The “Image Everything” Bandwagon

“Image Everything” aptly describes some of what we see in the document imaging industry from time to time. When there is a substantial volume of records, the push is to image everything – mostly because it seems like the thing to do. Digitize! But is it necessarily the best choice? defines “Bandwagon” as:

Party, cause, movement, etc., that by its mass appeal or strength readily attracts many followers.

As we speak with customers about how to work with their records, hopping on the “Image Everything” bandwagon can be a costly and unnecessary decision, especially with the archival or historical variety and even more so when considering archives stored on microfilm.

Imaging all records in your inventory, known as a “full backfile conversion,” does have some merit in certain circumstances, but because of how much document imaging costs, our perspective is one of value. In today’s world of tight margins and demands for the best possible ROI, document imaging should be evaluated in a very similar manner.

Full backfile conversion makes sense to consider if records are touched frequently, if they will never be destroyed, or maybe if the volume of records is small. Even then, it is only a starting point. In these situations, the value in document imaging primarily comes from two areas: cost savings and time savings.

Imaging documents saves costs through reduced physical storage needs as well as reduced staff time for maintenance. Records retained in a physical form occupy a physical space and hence must be paid for and visited to access. By imaging records, the need for paying for storage and paying for staff time to access is significantly reduced.

Document imaging saves time by allowing staff members to access records without leaving their desks, access remotely “in the field,” and often being able to locate exactly what is needed in a document more quickly through document text searches. Even better, this affords staff more time to dedicate to higher value tasks.

So, what could possibly be wrong with this? How could saving money and time possibly be a poor investment?

Answer: When the loss of time is not that great to begin with, when the records have a limited lifecycle, when you can do more with your financial resources now, or when there is some flexibility with how quickly the information needs to be accessed.
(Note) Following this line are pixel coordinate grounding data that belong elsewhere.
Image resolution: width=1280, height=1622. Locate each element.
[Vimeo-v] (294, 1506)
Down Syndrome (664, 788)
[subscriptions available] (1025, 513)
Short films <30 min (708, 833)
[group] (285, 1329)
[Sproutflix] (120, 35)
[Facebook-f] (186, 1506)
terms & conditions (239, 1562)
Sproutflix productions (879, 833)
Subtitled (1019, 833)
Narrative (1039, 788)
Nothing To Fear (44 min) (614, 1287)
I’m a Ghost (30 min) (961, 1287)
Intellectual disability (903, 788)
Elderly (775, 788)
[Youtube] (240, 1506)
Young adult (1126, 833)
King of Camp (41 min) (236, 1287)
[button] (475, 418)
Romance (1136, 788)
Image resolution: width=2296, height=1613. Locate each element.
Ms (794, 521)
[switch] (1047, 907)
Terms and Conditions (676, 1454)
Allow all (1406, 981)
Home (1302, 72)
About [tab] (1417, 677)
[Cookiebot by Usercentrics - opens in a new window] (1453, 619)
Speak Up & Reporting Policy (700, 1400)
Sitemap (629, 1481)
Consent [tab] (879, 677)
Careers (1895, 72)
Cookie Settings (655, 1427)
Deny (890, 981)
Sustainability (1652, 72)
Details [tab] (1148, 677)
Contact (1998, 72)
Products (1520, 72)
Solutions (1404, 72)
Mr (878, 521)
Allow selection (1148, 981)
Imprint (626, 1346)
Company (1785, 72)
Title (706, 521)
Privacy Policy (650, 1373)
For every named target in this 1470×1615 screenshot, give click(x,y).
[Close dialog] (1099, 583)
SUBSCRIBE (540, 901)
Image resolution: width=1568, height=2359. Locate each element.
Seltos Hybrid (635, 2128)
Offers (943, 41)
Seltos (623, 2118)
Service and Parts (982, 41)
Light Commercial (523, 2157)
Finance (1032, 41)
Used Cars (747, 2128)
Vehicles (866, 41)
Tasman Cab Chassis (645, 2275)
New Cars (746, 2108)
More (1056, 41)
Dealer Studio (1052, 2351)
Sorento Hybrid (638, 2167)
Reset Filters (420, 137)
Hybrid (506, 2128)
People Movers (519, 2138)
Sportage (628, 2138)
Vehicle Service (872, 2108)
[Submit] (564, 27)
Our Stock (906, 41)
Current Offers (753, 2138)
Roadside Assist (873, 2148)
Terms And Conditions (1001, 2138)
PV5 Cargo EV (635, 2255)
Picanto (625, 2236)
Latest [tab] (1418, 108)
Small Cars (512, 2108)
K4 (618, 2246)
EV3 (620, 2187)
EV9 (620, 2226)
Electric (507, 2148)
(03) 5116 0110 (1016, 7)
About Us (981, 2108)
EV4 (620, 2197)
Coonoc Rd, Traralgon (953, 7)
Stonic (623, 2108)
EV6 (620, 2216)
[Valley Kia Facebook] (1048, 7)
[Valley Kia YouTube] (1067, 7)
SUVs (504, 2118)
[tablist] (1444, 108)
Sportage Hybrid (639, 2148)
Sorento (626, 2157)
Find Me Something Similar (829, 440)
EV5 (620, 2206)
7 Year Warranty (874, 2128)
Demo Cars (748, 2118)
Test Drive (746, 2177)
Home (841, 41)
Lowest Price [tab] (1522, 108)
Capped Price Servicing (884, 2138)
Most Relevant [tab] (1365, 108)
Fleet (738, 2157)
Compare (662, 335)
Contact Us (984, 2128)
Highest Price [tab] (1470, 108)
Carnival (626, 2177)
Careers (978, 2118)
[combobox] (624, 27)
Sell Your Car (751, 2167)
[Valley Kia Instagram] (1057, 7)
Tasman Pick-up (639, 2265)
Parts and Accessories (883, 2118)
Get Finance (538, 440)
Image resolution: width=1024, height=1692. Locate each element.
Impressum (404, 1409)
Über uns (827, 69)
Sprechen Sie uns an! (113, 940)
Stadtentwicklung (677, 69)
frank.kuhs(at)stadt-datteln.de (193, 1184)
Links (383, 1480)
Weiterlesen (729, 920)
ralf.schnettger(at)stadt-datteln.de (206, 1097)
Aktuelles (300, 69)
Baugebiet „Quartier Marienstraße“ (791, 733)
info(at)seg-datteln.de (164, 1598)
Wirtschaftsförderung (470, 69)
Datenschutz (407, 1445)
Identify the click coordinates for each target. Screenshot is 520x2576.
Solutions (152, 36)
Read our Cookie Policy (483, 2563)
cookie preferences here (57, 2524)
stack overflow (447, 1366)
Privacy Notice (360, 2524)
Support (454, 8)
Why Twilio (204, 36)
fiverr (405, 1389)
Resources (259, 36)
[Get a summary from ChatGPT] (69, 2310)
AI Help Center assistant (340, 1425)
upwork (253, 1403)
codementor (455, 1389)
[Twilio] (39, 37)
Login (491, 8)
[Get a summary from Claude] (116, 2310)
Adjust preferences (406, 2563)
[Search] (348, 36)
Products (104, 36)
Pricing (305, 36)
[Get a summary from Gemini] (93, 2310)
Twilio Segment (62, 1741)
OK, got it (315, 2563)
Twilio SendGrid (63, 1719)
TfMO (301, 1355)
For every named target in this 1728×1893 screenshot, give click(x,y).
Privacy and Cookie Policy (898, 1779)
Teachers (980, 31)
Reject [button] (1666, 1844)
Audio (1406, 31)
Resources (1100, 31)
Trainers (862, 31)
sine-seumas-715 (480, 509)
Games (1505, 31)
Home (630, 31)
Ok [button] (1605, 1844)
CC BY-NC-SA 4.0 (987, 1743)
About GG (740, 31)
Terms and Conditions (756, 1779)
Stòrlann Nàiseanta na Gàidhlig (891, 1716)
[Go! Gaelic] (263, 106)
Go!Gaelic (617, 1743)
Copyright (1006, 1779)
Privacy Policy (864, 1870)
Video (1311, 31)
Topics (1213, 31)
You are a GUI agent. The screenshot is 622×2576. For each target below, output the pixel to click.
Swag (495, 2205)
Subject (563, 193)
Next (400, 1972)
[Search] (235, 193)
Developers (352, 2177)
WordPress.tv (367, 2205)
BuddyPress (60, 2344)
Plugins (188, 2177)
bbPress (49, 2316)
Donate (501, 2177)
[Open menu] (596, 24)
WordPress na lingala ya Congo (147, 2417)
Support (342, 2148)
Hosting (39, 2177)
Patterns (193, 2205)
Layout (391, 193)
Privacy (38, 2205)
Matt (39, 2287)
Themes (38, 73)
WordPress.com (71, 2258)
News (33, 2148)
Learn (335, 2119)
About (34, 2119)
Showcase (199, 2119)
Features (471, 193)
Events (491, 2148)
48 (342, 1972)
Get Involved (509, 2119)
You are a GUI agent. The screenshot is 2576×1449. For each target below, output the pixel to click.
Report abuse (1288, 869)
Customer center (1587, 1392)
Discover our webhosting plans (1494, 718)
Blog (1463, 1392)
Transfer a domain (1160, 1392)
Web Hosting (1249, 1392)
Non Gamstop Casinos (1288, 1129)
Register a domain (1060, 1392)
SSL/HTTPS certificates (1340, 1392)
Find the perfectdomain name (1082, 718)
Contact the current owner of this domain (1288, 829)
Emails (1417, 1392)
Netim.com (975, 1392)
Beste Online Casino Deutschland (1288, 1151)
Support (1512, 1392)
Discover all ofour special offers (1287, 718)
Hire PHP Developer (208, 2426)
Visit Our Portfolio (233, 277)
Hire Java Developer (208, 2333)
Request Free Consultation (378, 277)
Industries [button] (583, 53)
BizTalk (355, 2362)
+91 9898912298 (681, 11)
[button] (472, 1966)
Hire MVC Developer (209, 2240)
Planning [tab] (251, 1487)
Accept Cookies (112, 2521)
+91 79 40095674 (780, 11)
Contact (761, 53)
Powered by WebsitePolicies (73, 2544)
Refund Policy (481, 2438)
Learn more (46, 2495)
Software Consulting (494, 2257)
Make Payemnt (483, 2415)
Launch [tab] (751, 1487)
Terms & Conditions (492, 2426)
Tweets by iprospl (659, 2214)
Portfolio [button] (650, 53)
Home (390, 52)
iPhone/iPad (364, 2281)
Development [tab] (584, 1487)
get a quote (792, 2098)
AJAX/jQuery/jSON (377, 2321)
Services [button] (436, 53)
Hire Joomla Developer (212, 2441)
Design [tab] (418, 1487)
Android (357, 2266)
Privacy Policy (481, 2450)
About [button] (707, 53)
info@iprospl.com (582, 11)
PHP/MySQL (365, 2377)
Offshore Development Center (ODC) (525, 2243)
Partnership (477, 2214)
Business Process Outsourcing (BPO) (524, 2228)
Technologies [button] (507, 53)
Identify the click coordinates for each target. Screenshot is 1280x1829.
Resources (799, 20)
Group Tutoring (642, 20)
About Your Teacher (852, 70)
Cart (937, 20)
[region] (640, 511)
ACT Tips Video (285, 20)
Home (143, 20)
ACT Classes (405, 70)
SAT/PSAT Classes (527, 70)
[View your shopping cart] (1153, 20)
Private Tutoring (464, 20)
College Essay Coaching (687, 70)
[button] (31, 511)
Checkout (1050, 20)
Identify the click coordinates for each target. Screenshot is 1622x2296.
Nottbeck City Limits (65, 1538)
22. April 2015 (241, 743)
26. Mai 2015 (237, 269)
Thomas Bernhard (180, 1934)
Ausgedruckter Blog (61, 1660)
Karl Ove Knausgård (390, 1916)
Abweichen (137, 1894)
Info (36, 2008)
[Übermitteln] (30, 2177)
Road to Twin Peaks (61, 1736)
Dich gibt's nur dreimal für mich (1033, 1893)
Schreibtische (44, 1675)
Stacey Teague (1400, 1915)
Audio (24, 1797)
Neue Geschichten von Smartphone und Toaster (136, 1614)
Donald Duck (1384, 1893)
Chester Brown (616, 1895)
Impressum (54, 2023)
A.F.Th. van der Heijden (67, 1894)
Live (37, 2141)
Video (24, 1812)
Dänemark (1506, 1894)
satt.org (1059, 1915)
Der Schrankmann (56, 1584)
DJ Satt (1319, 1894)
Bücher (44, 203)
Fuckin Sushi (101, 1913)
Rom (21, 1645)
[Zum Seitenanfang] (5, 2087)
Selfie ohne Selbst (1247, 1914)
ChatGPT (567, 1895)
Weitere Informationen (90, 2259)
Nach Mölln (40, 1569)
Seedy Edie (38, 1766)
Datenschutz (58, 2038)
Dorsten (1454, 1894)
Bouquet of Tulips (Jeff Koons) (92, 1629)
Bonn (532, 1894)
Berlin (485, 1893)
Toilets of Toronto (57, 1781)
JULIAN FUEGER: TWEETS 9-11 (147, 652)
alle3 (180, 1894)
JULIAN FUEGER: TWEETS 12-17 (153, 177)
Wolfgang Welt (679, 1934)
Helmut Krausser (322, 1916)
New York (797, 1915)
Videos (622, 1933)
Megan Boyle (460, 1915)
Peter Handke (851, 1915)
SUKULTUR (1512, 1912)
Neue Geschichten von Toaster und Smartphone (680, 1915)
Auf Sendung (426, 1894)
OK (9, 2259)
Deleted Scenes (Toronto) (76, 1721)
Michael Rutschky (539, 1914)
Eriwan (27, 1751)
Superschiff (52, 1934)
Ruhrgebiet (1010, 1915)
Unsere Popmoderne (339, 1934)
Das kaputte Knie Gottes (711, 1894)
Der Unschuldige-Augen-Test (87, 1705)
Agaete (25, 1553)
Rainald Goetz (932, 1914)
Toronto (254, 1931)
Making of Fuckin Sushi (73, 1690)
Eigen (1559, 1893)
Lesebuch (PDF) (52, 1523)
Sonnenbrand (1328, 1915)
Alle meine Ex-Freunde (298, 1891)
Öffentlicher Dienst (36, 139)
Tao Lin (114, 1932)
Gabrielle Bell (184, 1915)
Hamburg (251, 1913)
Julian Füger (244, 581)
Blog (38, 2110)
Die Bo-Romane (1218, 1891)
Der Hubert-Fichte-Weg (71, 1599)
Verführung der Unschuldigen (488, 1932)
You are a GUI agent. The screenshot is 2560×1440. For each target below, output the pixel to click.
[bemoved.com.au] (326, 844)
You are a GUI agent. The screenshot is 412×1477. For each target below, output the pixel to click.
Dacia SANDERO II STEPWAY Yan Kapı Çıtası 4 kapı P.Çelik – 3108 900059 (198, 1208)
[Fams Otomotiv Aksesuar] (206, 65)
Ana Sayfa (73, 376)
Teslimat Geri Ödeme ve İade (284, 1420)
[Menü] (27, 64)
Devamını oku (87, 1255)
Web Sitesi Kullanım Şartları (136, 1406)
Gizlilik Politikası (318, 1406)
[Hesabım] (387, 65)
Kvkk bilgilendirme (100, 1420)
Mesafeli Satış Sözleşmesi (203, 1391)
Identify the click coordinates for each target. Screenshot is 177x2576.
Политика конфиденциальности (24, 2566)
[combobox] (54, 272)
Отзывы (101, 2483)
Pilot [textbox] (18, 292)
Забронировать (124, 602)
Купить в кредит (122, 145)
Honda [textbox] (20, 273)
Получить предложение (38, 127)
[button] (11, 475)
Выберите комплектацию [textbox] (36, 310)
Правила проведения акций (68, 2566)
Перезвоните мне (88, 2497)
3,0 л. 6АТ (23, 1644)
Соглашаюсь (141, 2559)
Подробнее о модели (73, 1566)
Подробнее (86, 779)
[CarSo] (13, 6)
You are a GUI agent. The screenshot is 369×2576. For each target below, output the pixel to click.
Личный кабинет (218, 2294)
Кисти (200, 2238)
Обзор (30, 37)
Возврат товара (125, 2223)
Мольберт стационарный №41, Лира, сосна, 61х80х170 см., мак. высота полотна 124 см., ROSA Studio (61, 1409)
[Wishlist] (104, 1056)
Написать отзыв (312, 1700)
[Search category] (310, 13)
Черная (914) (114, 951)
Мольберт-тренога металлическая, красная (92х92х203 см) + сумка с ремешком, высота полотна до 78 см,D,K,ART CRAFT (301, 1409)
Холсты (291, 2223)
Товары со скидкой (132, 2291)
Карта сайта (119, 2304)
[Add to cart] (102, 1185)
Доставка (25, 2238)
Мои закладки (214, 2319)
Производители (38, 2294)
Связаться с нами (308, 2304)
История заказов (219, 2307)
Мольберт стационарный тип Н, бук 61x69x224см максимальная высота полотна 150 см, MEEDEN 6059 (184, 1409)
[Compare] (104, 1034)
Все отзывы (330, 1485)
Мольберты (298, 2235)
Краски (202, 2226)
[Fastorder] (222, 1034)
  • If the time invested to access records in their physical form is low, the return on investing in the conversion of them will be low and drawn out. It could take years or longer for the investment to break even.
  • If the records have a retention schedule and are slated to be destroyed after a specific length of time, the investment in full backfile conversion may never break even. Because records were imaged that may not ever have been accessed, the benefits gained by saving potential time may never exceed the actual outlay of cash.
  • If you have limited financial resources and multiple investment options, each yielding good, but different, returns, choosing to engage in a full backfile conversion driven by the “Bandwagon Effect” could lead to buyer’s remorse, or worse – a high opportunity cost.  ( I see this as a little like buying a 20 lb bag of potatoes at Costco for a dinner party with 4 people. Sure you’ll need some, and you’re now sure you’ll have enough, but isn’t there something better that you could have done with your hard earned dollars?)
  • When there is some flexibility with how fast the information on a document is needed, imaging the document in advance could be a questionable allocation of resources.  If there is little or no consequence to taking a day to retrieve or provide information from a box, why make the extra investment to having it available in two minutes?  This is especially true for records that for which access is or can be planned (records needed for appointments in two days), or when expectations are set for a delayed delivery (student transcripts or vital records).

All of this then begs the question: How is an electronic document management system leveraged to its fullest when physical records are not imaged and, hence, not integrated into the system? That seems wasteful as well.

Answer: Image documents as you need them.

Naviant offers Scan on Demand as a service that provides great flexibility and a potentially far greater return on your conversion investment. Documents on paper or on microfilm film are imaged only as they are needed.

You may pay slightly more per image by imaging the document when you need it, but the cost pales in comparison to what would be wasted by imaging a 15” box of records when 90% of them could be destroyed in 7 years without ever being accessed. Additional benefits are realized through allowing your staff to focus on higher-value activities for your organization.

A targeted, partial backfile conversion that images the most heavily used records followed by our Scan on Demand service for the remaining inventory could even further enhance the ROI of an imaging project.

(Don’t even get me started on a discussion about the cost of records stored offsite at a self-store unit that requires your staff to leave the building to retrieve them.)

In the end, I admit that the call of the Bandwagon can be strong, but you can be stronger. Take the time to consider what you really need from your records. Take the time to consider what your process entails, what your obligations are, and what options exist for you when considering the imaging of all those file cabinet drawers full of records. You may be surprised to find that you can afford an imaging project for the records you need.